Dem sozialdarwinistischen Zungenschlag der vergangenen Jahre nämlich wurde damit quasi das Organ abgeschnitten. Keine Rede mehr von menschlichen „Kampfplätzen“ und pränataler Selektion, keine Forderungen mehr nach der Entscheidung im Ausnahmezustand – im Ausnahmezustand sieht Sloterdijk heute nur noch das Rind und anderes armseliges Nutztier (wie in der Woche vom 26. Januar), und auch der Darwinismus wurde von ihm ausdrücklich in den Bereich des Wilden verlegt.
Die Konsequenz ist verblüffend – und in ihrer Zuspitzung von nicht geringer Überzeugungskraft: Der Mensch ist von Natur aus ein Décadent. „Die Menschen“, fasst Peter Sloterdijk diese Erkenntnis am Ende seines zweiwöchigen Vorlesungszyklus zusammen, „sind gescheiterte Tiere. Und so lange die Gentechniker das nicht verstanden haben, haben wir als gute Freunde auch guten Grund, ihnen in den Arm zu fallen. Denn gegen jede naive Optimierungsidee zeigt die anthropologische Erkenntnis, dass der Mensch geradezu ein Anpassungsverweigerer ist.“ Die Menschen seien nun einmal eher Orchideen als Kampfaffen, und bestenfalls unter dieser Perspektive müsse die Gentechnik eingreifen: „Treibhausgeschöpfe sind nicht in erster Linie in Anpassung an einen Umweltdruck zu verstehen, sondern sie sind zu verstehen durch das Aufblühen im geschützten Raum.“
Der Mensch als Orchidee – nicht zuletzt angesichts der massigen Gestalt des Philosophen war dies eine überraschende Erkenntnis.

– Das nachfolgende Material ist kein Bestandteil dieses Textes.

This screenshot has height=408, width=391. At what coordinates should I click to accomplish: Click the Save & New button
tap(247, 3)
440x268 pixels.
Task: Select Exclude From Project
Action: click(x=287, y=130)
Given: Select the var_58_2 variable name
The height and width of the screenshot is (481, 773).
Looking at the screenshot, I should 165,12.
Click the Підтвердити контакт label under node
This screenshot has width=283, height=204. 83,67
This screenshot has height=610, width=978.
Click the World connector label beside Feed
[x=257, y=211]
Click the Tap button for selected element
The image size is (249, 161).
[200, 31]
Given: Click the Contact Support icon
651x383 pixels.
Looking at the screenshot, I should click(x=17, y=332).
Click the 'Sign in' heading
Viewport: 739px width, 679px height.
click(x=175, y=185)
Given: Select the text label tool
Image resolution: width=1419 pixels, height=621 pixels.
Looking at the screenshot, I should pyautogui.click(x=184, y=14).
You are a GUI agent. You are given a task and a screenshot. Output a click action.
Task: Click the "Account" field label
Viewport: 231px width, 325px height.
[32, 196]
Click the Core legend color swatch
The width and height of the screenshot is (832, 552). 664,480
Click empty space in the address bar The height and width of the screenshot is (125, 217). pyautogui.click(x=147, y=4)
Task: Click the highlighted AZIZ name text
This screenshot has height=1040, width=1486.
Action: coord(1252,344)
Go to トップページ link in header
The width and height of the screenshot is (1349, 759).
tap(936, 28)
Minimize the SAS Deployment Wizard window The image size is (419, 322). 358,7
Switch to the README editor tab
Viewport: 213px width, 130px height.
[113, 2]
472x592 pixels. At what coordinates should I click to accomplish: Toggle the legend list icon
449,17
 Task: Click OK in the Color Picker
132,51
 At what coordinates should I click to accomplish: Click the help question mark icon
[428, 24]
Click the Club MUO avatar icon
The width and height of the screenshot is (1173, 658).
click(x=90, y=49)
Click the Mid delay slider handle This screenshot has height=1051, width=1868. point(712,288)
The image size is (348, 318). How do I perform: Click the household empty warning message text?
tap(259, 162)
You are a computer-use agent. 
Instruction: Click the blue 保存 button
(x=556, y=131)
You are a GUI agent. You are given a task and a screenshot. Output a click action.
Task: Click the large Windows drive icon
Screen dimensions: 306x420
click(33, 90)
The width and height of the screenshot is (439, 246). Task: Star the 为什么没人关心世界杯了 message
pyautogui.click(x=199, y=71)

Sloterdijk schreibt sich damit in das ehrwürdige anthropologische Bild vom Menschen als Mängelwesen ein. Mit unverhohlener Freude an den ausgebreiteten Lektüreerfahrungen berichtete er von der Frühgeburtlichkeit des Menschen und seiner Aufzucht im kulturellen Brutkasten, von seiner Verkindlichung, von menschlicher Face-to-face-Sexualität und von dem menschlichen Gesicht in seiner fötalen Unreife: „Jedes Gesicht ist eine unterbrochene Schnauzenbildung.“
Das mögen keine ganz neuen paläontologischen Erkenntnisse sein, und Sloterdijk sieht sich hier denn auch in einer ausdrücklich vornazistischen Erkenntnistradition der Zwanzigerjahre. Frappierend ist ihre Verbindung mit der Heideggerschen Existentialontologie, mit menschlichen Rückkoppelungen zwischen Luxus und Vorsorge, Ekstase und Verlorenheit.
Sloterdijk weigert sich damit nämlich nachdrücklich, seine philosophische Anthropologie in Spielarten der Kompensationstheorie einmünden zu lassen: Prothesen, Institutionen und Korporationen gehörten nicht zu seiner Menschheitsgeschichte. Im Gegenteil: „Unser Scheitern muss durch die moderne Biotechnologie auf höherer Ebene fortgesetzt werden“, so die Botschaft an seine alten „Freunde“ der optionalen Geburt.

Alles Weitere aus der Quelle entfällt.